--- START OF Entries shown ---
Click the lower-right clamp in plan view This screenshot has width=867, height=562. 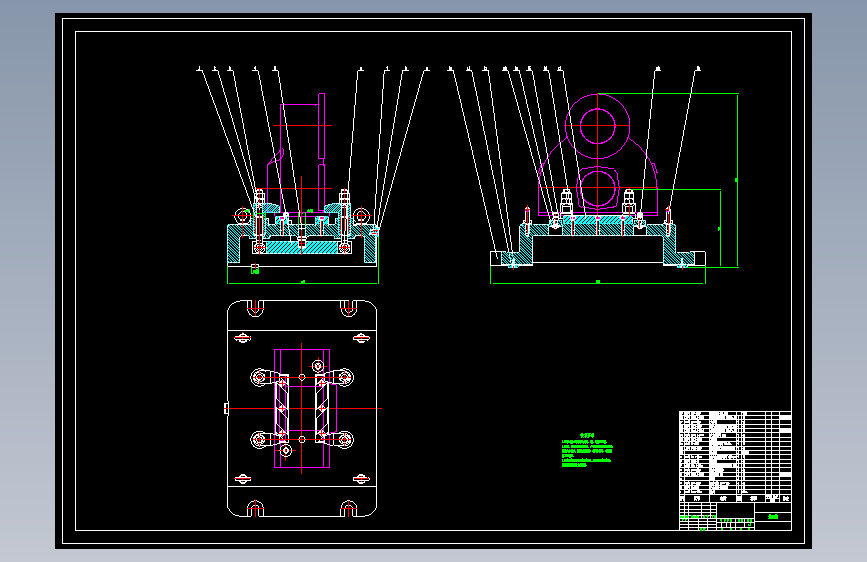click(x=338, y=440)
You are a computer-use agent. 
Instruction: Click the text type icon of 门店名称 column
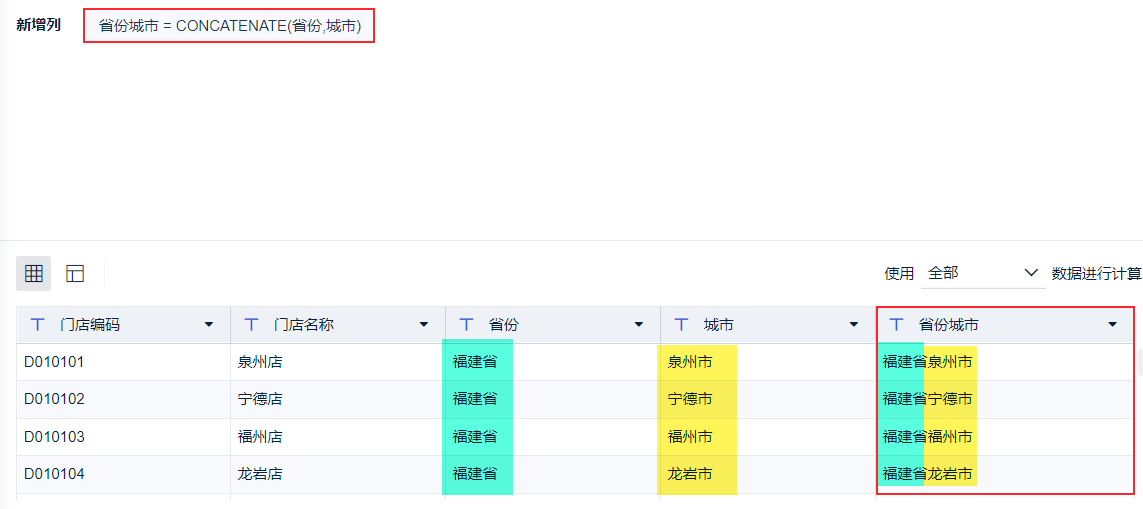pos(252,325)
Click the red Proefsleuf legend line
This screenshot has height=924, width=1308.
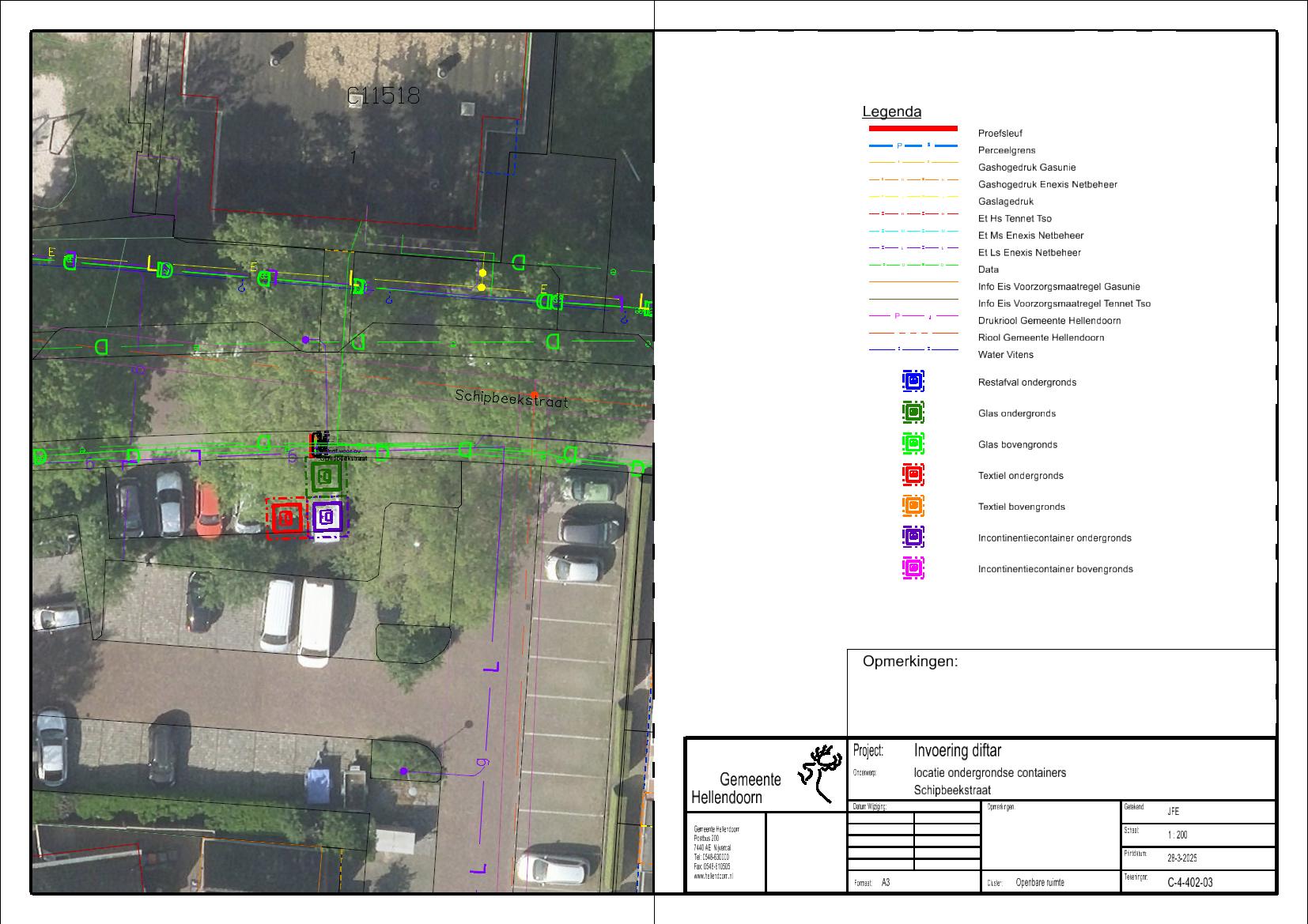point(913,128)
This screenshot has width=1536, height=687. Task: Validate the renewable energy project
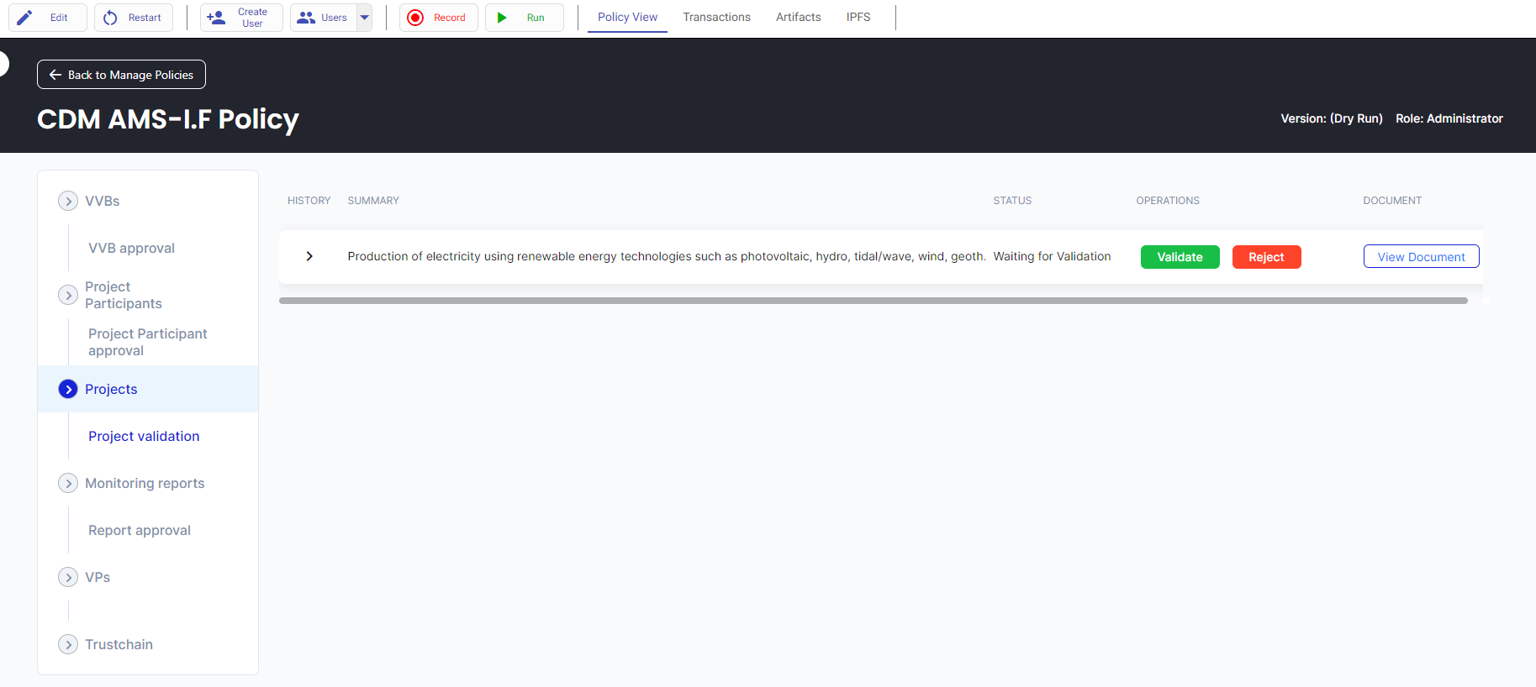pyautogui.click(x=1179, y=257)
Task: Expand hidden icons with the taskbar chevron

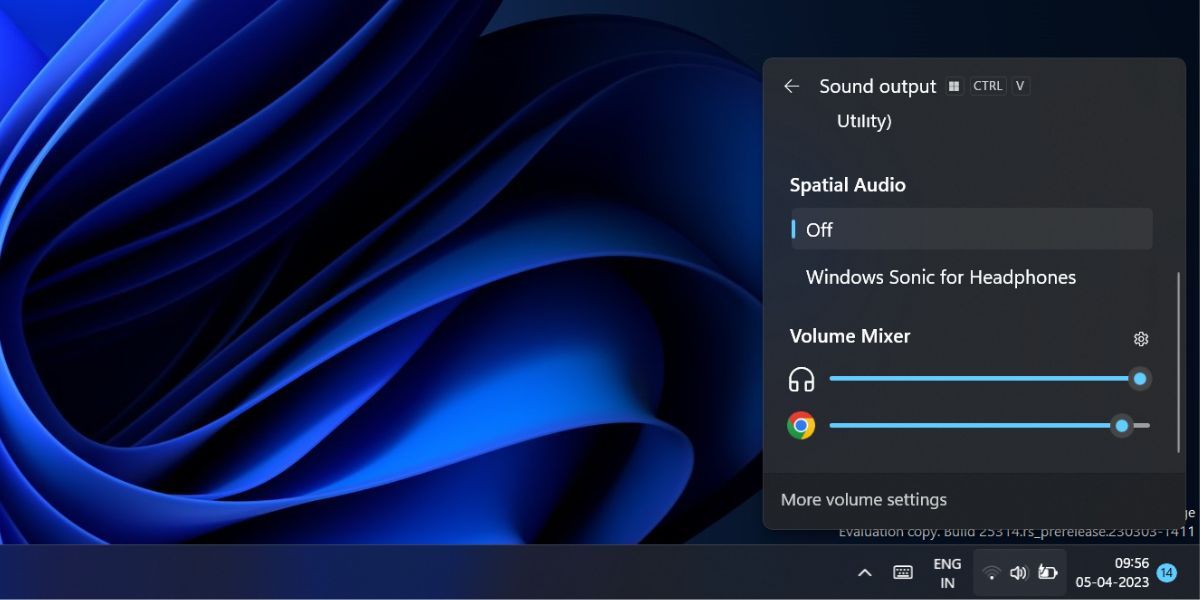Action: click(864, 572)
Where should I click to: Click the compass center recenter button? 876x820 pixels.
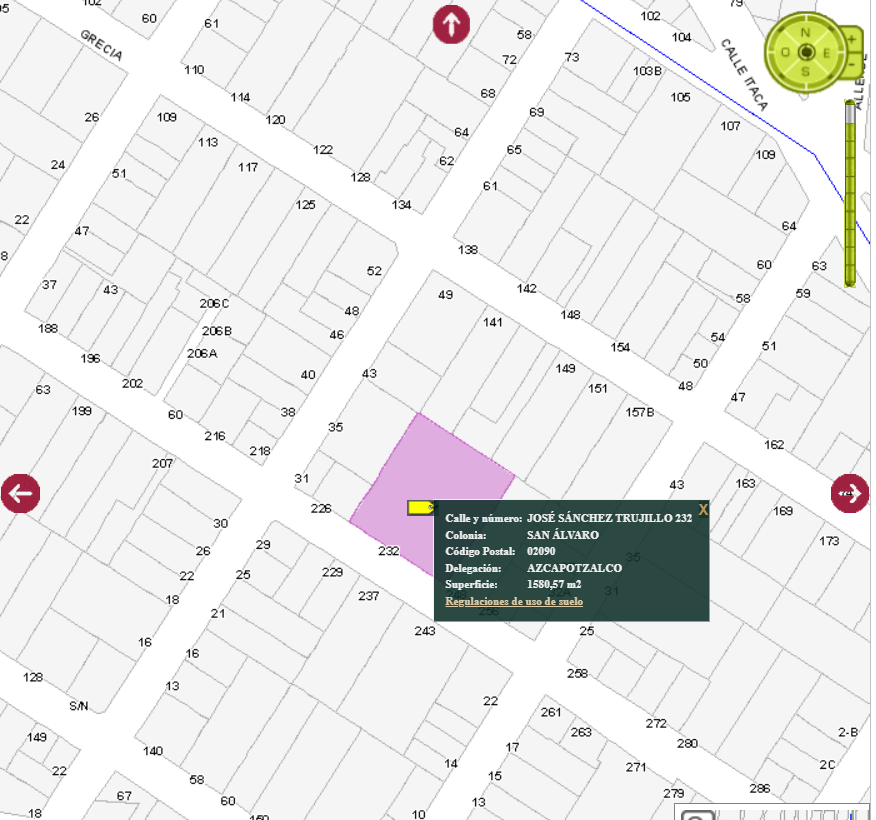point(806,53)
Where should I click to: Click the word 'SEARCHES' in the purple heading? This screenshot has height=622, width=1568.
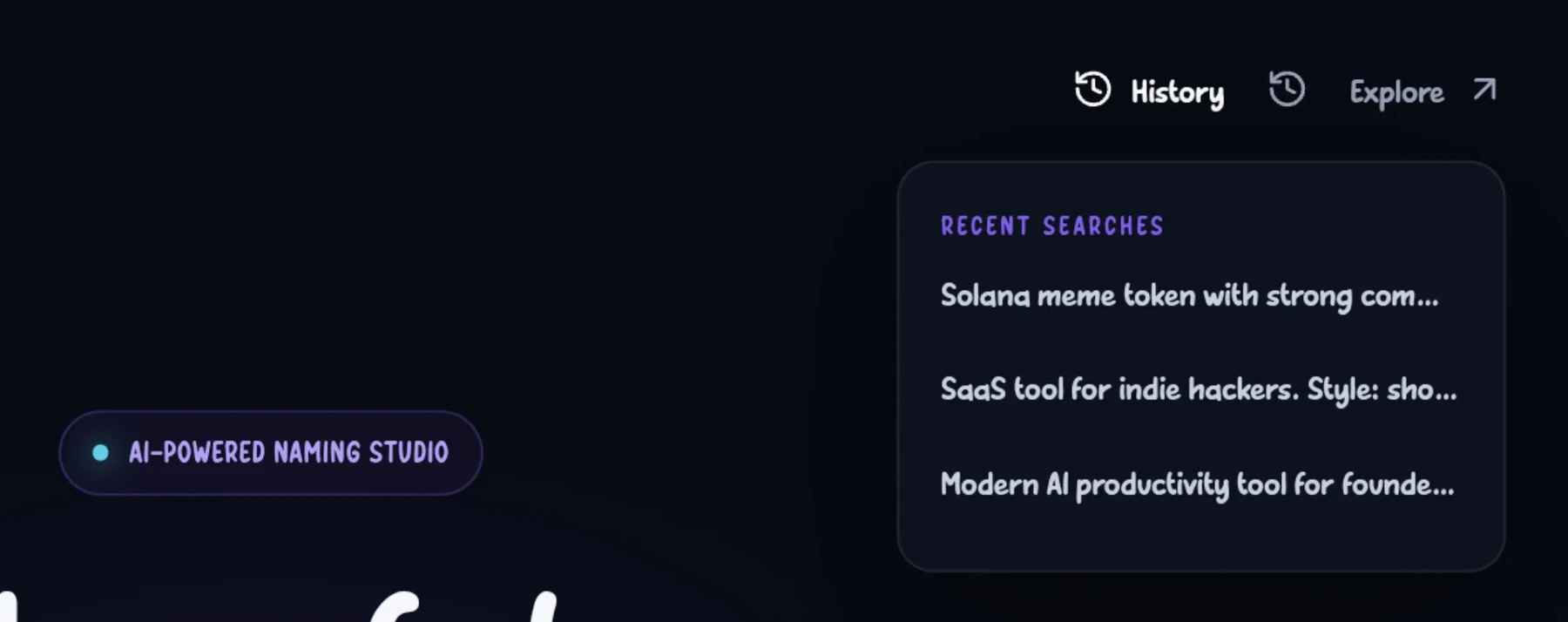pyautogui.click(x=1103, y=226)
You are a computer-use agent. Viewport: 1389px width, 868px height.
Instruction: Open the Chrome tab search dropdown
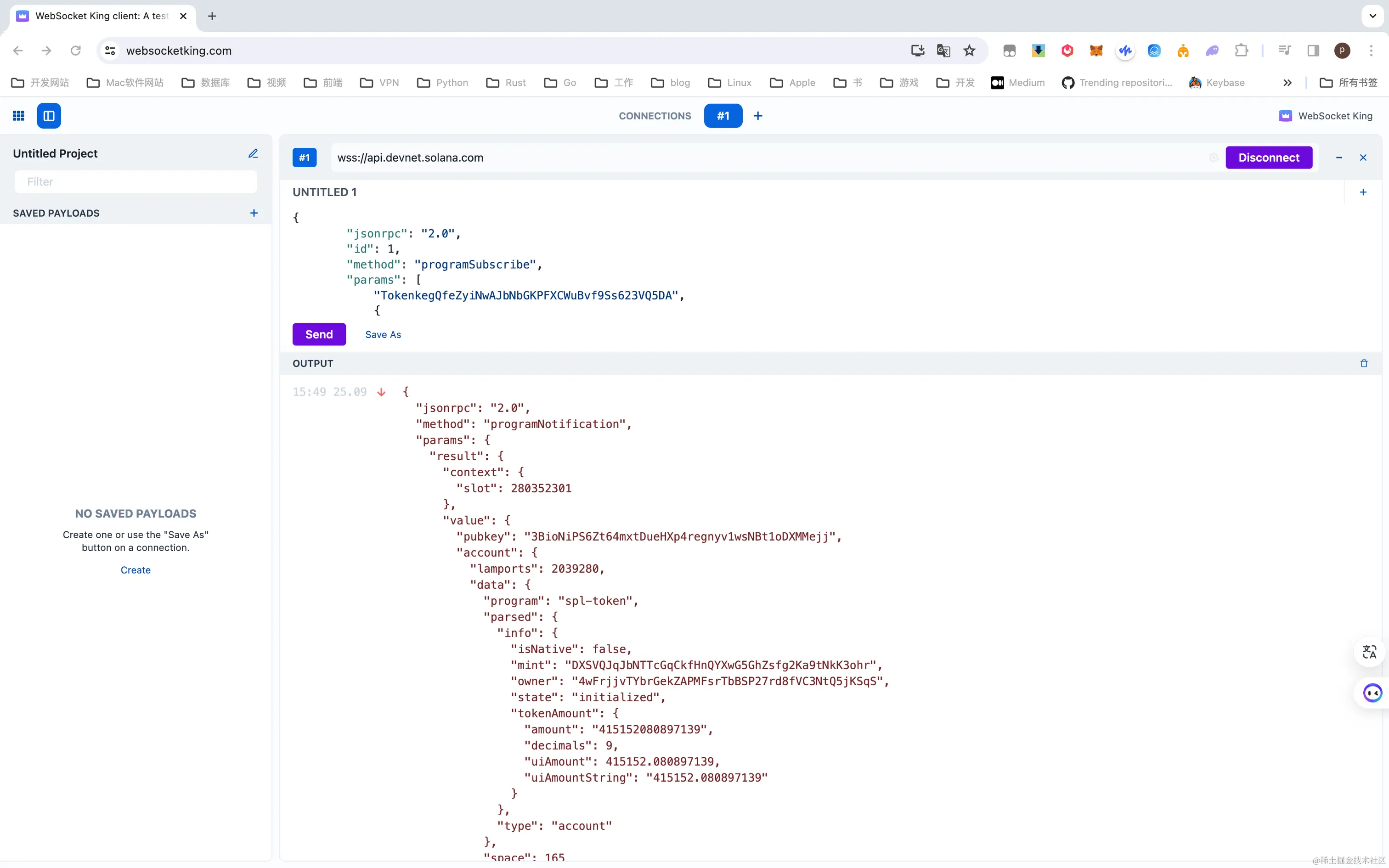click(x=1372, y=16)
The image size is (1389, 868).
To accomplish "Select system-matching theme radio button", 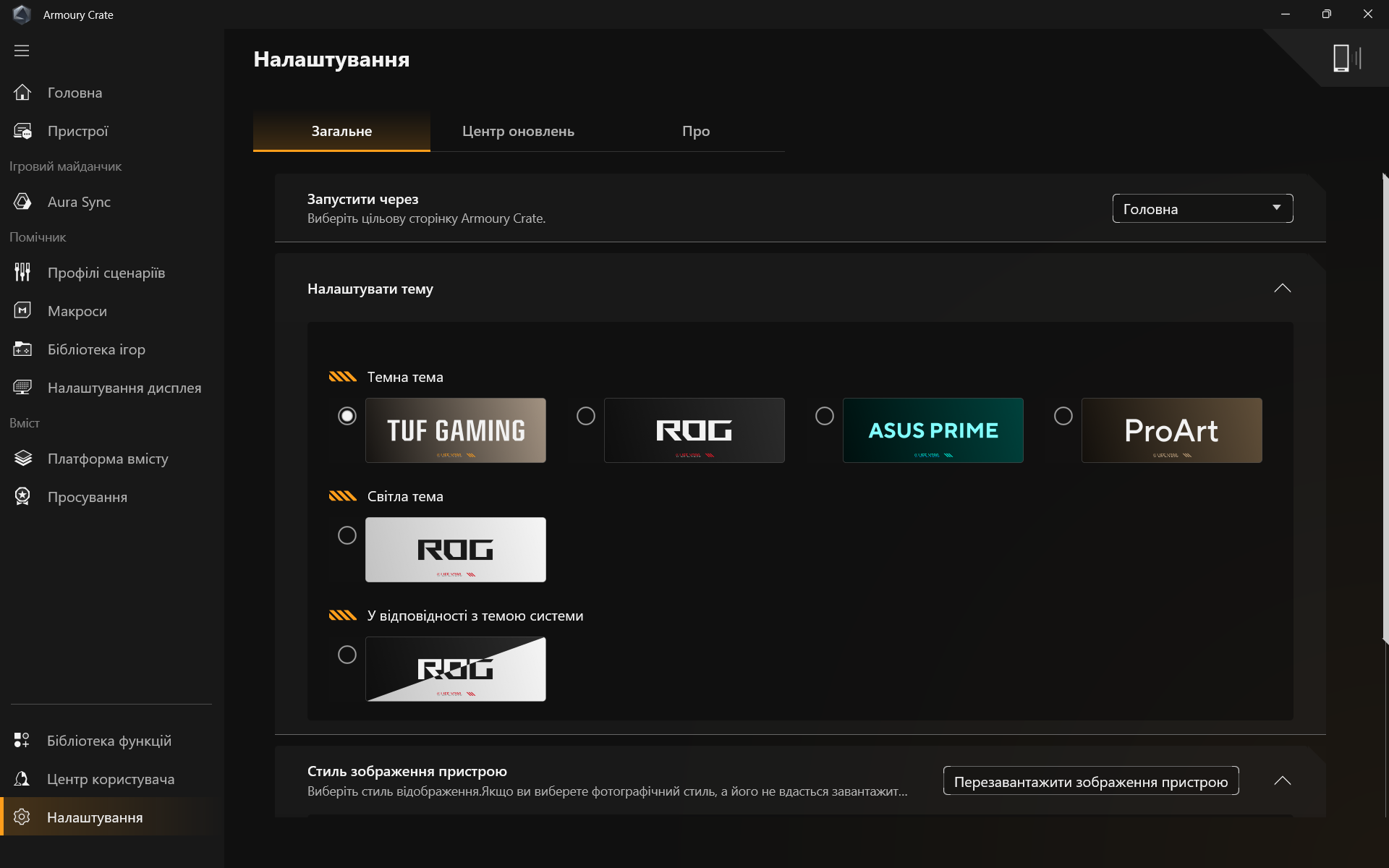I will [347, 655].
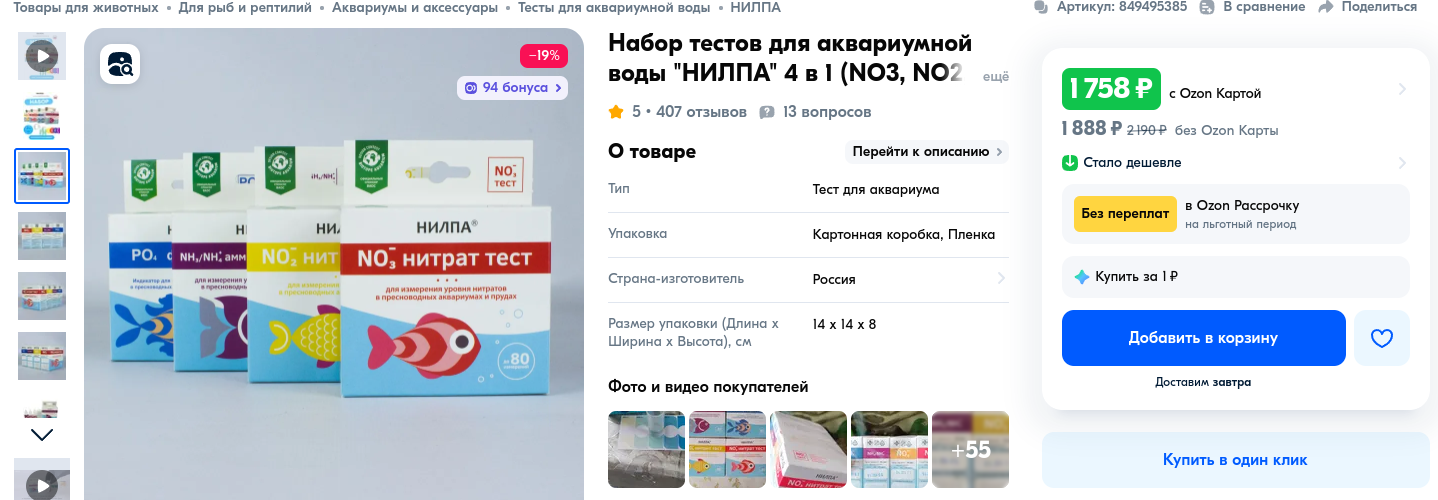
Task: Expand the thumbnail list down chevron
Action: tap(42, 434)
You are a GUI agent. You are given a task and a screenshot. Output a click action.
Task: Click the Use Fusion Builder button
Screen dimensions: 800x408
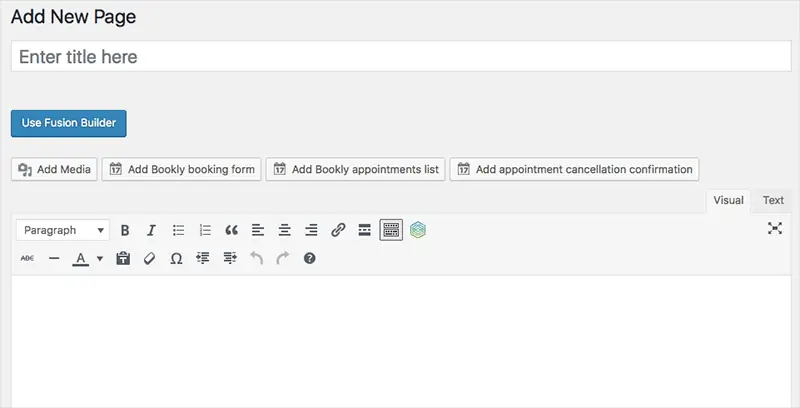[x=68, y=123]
--- END OF Entries shown ---
**Short problem**
Put the lines into a Markdown table with the columns No. and Text, starting at the line that contains "You are a GUI" and ending at the last line of the records. Skip blank lines and leave out the pictures.

**Task output**
| No. | Text |
|---|---|
| 1 | You are a GUI agent. You are given a task and a screenshot. Output a click action. |
| 2 | Task: Click the Use Fusion Builder button |
| 3 | Screen dimensions: 800x408 |
| 4 | [x=68, y=123] |